Use the Longest Days to Declutter and Donate

Use the longest days of the year to volunteer for a cause that’s close to your heart, GoodNet suggests. “Volunteering brings with it a deep appreciation of all that you have in life, and helping those in need is a firm reminder of what really matters,” the blog says. One easy way to help veterans in need is to use a few of those extra daylight hours to weed out your unused clothing, small appliances and other household junk and make a donation to ClothingDonations.org. We’ll pick up your donation and resell your castoff goods to fund valuable veterans’ programs.

Take Advantage of Extra Daylight for Summer Fun

More hours of daylight mean more hours for summer fun. Wake up early to enjoy the sunrise, then get out and enjoy the sun by taking a long hike in the wilderness, Ecological Calendar suggests. Invite friends and family to enjoy the twilight hours at a cookout after work, or take the day off to go swimming or boating. Cool off with an ice cream cone or tall class of lemonade. Starting Saturday, the days will slowly get shorter and shorter until there’s as little as nine hours of daylight in the lower 48 states, so the #solstice invites you to make the most of summer while you can.

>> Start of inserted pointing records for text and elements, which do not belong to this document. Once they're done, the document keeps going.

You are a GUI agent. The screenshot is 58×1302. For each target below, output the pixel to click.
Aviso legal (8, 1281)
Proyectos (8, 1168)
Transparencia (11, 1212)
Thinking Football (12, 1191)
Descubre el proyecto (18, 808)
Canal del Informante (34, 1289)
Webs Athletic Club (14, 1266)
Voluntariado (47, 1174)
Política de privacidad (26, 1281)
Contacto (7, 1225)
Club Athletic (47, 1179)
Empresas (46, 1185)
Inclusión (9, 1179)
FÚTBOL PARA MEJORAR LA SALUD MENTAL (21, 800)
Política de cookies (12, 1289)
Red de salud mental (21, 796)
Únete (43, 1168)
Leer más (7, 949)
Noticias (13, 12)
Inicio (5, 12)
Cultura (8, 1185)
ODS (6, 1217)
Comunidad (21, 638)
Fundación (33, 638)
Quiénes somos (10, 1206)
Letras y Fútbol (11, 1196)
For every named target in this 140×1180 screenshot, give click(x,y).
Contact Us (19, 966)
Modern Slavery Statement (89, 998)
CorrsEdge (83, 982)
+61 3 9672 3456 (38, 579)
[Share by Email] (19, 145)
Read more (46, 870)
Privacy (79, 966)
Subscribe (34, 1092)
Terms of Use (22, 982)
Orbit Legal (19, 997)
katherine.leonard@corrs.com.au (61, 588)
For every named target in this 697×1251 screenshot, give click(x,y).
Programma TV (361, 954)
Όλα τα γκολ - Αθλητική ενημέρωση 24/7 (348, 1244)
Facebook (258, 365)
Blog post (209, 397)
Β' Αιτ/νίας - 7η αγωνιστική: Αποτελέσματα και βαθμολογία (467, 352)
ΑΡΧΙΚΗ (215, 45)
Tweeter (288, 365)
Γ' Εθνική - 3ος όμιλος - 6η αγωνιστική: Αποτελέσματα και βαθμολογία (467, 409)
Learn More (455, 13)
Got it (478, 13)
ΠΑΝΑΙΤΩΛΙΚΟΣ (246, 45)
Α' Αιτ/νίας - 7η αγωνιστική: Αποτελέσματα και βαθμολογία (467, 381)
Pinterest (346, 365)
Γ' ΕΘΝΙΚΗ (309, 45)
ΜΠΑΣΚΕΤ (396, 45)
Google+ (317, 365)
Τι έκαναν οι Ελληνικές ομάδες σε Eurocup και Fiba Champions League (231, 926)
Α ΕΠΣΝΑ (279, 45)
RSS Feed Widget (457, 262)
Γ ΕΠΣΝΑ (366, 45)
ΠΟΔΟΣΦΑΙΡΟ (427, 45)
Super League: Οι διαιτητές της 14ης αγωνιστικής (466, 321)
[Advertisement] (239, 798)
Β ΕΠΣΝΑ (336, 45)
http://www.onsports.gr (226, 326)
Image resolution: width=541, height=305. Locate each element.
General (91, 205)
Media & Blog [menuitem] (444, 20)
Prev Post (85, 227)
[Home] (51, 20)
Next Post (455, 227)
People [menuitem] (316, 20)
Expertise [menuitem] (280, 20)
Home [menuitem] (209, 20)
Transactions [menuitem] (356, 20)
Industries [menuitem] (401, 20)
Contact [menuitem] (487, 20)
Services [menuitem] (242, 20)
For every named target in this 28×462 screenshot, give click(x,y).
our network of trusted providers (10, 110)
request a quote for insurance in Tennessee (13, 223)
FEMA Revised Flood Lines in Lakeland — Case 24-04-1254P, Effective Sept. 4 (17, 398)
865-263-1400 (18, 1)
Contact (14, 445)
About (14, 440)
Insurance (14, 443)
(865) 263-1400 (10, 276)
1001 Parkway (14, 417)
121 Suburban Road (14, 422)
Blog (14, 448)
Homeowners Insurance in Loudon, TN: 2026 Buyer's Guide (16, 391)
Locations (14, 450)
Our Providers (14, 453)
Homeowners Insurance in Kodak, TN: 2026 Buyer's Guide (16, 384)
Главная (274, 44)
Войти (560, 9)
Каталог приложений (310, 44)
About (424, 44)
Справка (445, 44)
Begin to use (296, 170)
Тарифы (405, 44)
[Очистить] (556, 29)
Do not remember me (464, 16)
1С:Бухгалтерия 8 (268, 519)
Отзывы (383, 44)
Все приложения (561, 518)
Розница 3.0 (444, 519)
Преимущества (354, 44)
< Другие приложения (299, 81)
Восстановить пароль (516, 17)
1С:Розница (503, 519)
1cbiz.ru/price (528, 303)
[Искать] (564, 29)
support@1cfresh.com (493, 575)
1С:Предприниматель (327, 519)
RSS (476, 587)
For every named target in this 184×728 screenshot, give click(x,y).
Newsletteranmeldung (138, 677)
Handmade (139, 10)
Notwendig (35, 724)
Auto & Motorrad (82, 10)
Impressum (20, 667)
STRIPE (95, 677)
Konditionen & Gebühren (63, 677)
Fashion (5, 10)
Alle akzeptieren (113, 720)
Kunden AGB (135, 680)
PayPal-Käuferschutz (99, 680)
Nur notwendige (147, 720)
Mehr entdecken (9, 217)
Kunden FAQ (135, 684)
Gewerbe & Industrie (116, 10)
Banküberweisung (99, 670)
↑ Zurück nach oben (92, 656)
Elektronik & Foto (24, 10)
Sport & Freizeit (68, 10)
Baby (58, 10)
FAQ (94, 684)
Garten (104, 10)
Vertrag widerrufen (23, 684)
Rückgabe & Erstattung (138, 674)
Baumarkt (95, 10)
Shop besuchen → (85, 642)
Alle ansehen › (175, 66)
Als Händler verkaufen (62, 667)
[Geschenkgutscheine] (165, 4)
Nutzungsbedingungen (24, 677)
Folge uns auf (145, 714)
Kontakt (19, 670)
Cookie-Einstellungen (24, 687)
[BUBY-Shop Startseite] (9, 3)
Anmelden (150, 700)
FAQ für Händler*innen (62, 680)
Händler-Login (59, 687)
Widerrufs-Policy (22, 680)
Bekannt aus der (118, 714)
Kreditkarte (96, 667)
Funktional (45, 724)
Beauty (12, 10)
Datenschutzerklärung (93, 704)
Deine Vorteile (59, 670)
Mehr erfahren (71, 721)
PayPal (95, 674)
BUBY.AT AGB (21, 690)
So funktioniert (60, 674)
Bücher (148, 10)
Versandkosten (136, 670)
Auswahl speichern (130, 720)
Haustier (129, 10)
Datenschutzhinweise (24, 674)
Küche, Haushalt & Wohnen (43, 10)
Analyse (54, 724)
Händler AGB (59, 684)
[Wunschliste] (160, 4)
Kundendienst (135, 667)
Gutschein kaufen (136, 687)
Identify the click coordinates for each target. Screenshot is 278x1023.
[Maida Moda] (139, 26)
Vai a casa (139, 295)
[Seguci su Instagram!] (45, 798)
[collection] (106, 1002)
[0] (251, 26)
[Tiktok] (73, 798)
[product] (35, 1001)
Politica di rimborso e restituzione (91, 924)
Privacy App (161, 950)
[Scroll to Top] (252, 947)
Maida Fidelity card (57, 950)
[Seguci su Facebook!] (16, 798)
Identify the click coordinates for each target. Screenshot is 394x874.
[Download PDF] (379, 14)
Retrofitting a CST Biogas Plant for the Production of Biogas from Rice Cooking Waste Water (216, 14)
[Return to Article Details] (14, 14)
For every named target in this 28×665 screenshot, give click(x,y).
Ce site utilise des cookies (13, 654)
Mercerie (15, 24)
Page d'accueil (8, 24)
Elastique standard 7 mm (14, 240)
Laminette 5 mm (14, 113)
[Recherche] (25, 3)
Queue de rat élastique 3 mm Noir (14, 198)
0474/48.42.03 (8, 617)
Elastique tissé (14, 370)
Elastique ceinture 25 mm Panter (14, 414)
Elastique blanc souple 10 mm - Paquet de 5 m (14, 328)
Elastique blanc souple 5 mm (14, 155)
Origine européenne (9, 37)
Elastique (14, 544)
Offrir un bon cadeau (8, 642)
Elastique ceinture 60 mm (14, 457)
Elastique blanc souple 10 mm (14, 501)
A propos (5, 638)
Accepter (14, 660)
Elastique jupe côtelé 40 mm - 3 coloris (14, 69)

Set Goals on the Longest Day of the Year

You’ll cast the year’s smallest noontime shadow when the summer solstice arrives at 11:54 EDT on Friday, but that doesn’t mean that you shouldn’t make big plans. Use the sun’s extended presence to get recalibrate yourself toward life goals, Vogue suggests. “Energetically, it’s a great time for a check-in,” says healer Emily Mikaelah. “Take the time to ask yourself, ‘What progress has been made on my dreams?’ and ‘Have I been doing my part to make them come into fruition?’ The fruit is ripening soon, and we want to pick it off the branch when it’s at its peak.”

Celebrate the Summer Solstice

Friday, June 21 marks this year’s summer #solstice — the longest day of 2019. Every location north of the equator worldwide will have at least 12 hours of daylight, and a few U.S. cities — in Alaska, naturally — will see no sunset whatsoever. Celebrate the sun by making sun tea, planting a garden or making a solstice feast of fresh (yellow) summer ingredients such as lemons and summer squash, WikiHow suggests. As the sun finally sets, light a candle or bonfire and keep it lit until the sun rises again, as the ancient pagans once did to honor of the gifts of dark and light.

Get the Kids to Declutter on Their Summer Vacation

School’s out (for the summer)! And if you have kids, that means you’ll be looking for something to keep them busy for six or eight hours on most weekdays. Summer camp, a family vacation and other diversions are great options, but they can’t fill every one of those hours fast enough. This summer, get your kids involved in a good #decluttering.

You can already hear the collective groan you might hear as you suggest such a chore. But if you organize and incentivize the task, you might find that it gets done faster and more completely — and then everyone can really enjoy the summer fun.

Set a goal; the Making Lemonade blog suggests a summertime target of reducing stuff by one-third. Kids tend to accumulate lots of toys, clothing and other junk that they outgrow quickly, leading to overstuffed closets and drawers, so extra stuff should be easy to weed out. Put each of them in in charge of choosing what to keep.

Find a rainy day or quiet weekend to have everyone pitch in and declutter their personal spaces, or simply set a deadline. As an incentive, put a garage or yard sale on the calendar; anything that the kids are able to declutter and sell will mean extra money in their pockets — money they can spend on whatever they wish.

Toys can present an especially challenging decluttering task, says Simply Well Balanced. Sort them into categories — building toys, stuffed animals, craft supplies, etc. — and ask your child to keep only a limited number of favorites. Those few items will go back to the closets and shelves, and the rest will be bagged and boxed for sale or #donation. Anything broken or unusable can go directly into the trash.

After you hold your sale and distribute the proceeds, you can box up the leftover clothing, toys and other household items and schedule a ClothingDonations.org pickup. A driver will stop by on the appointed day, load up your stuff and leave a donation receipt for tax purposes. That lightly used merchandise will then be resold to fund veterans’ programs.

This, in itself, can be a lesson in personal responsibility for younger children, decluttering coach Gari Julius Weilbacher told WHYY. “It’s wonderful to teach kids from a young age about making meaningful donations. Involving kids in packing up the books, toys and clothes that they are no longer using can engage them in the process.”